Director of Photography Joseph Friedman is a Manhattan based cinematographer with a wide variety of experience shooting documentaries, music videos, corporate assignments, narrative features as well as period pieces that currently play in historical museums around the United States. His work has appeared on all the major networks, HBO, PBS, many of the cable channels, and in theatrical distribution around the country. He won an Edward R. Murrow Award, one of the highest accolades in the news business. Joe was DP for Bennett Singer’s recent film, Electoral Dysfunction. He’s currently shooting for NOVA, the acclaimed PBS science series.
Gil Talmi is a world-renowned Emmy nominated composer with a focus on socially conscious films. Gil has scored the Peabody Award winning documentaries Between The Folds and Who Killed Chea Vichea as well as New Year Baby, winner of the Amnesty International 'Movies That Matter' Award. Gil's most recent feature work includes music for Savannah (dir. Annette Haywood-Carter), Entre Nos, (wr/dir. Paola Mendoza and Gloria LaMorte), and David (dir. Joel Fendelman). Furthermore, Gil has written music for the documentaries, Bill W., Forgotten Ellis Island and Daisy Bates: First Lady Of Little Rock. Gil was nominated for a National News and Documentary Emmy Award for his work on CBS Evening News and recently won Best Documentary Score of 2012 for his score for Tales Of The Waria.
Animator Sharon Shattuck is a filmmaker and animator based in New York City. She is the co-creator of the New York Times Op Docs series Animated Life, which illustrates historical moments of scientific discovery using stringent journalism and paper puppets (the latest, "Seeing The Invisible," premiered on September 16th, 2014). Her animations are featured in several award-winning documentary films and shorts, including the Emmy-nominated feature, The City Dark, which aired on PBS’s POV series in 2012, and The Search For General Tso, which premiered at the Tribeca Film Festival in 2014. She just had her feature film directorial debut at the Full Frame and Hot Docs Film Festivals, From This Day Forward, about growing up with a transgender parent, in early 2015. Her short video and animation work has appeared on PBS, Slate, ProPublica, Vice, and Radiolab, and she is a contributing blogger for the Huffington Post and the Advocate. She has degrees in environmental science and journalism.

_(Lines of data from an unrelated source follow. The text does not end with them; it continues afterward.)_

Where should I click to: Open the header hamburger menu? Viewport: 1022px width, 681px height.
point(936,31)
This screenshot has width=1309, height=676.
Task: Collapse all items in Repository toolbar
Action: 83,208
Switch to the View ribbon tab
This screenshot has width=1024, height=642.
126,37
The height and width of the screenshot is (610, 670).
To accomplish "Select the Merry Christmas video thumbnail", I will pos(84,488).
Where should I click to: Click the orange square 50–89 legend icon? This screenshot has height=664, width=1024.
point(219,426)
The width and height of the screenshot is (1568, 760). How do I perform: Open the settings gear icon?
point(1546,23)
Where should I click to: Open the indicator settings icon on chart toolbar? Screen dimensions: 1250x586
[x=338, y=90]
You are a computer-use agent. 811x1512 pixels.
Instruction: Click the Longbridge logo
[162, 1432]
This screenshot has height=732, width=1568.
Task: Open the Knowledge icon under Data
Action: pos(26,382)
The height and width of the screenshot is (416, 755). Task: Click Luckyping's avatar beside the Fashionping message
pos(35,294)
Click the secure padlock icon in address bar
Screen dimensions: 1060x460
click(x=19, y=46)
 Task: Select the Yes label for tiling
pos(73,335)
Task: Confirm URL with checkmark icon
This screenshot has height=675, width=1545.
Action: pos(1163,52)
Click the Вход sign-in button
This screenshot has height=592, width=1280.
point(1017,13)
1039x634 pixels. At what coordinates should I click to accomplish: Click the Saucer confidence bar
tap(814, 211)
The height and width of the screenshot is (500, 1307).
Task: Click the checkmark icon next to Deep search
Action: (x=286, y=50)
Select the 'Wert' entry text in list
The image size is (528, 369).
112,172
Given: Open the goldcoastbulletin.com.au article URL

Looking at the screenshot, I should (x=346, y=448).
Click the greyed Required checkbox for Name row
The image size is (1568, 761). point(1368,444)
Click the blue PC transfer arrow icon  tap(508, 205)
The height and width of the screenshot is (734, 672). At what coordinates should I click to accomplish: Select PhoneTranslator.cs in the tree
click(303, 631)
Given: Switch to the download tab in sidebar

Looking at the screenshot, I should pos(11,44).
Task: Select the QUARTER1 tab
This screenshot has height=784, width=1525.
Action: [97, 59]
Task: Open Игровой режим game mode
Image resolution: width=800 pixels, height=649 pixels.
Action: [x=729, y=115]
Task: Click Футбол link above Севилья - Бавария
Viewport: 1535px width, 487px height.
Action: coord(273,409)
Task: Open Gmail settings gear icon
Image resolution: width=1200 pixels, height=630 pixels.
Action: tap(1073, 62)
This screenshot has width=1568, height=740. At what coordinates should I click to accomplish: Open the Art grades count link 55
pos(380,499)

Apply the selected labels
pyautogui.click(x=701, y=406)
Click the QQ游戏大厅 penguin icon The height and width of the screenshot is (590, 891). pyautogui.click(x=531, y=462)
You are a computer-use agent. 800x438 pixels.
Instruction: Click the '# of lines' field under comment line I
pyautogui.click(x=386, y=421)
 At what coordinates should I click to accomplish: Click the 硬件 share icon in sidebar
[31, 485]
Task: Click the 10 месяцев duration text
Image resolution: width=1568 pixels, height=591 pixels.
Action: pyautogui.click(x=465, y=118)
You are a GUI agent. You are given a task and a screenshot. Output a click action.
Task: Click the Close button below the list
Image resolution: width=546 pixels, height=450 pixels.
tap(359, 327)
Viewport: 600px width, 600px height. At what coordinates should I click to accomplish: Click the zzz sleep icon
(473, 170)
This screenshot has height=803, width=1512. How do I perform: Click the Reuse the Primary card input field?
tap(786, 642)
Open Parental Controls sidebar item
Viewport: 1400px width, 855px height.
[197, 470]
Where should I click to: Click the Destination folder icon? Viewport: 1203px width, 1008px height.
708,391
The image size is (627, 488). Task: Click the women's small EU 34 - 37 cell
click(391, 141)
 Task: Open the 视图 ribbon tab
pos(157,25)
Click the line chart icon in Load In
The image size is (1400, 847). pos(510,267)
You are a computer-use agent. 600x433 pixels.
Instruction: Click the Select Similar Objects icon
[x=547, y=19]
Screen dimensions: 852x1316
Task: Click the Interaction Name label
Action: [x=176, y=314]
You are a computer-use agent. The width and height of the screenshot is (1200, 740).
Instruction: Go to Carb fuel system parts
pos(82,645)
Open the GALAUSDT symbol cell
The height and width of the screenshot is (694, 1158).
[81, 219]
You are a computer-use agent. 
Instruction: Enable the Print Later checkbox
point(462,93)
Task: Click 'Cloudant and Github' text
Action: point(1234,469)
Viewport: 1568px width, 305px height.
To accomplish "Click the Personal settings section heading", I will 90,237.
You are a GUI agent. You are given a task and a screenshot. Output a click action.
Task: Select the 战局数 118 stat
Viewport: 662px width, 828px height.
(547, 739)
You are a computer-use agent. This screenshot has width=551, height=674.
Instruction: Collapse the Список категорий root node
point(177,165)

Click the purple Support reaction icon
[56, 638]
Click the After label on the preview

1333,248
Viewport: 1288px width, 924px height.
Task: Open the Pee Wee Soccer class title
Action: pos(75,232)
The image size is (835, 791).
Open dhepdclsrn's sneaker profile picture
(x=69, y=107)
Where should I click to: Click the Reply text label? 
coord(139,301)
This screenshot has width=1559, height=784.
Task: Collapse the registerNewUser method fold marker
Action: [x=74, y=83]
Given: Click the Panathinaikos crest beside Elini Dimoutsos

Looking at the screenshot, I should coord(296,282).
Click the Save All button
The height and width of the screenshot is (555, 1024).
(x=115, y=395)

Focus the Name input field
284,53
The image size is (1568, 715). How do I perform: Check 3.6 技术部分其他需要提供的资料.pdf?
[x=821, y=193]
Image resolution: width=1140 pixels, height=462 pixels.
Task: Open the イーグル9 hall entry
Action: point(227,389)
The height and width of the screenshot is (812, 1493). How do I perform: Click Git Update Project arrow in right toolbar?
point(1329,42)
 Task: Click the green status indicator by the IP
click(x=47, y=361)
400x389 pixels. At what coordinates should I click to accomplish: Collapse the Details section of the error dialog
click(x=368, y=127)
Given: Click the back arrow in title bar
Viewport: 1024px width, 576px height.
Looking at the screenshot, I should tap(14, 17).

Animator Sofia Warren is a Brooklyn-based filmmaker, animator, and illustrator. Her animations are featured in the horror-comedy Clinger, premiering at Slamdance 2015, and in numerous commercials. She also worked on the documentary Finding Tatanka, which screened at Big Sky Documentary Festival and Portland Film Festival. One day, she hopes to host a dinner party with Jan Svankmajer and Richard Linklater. Sofia graduated from Wesleyan University, where she studied film.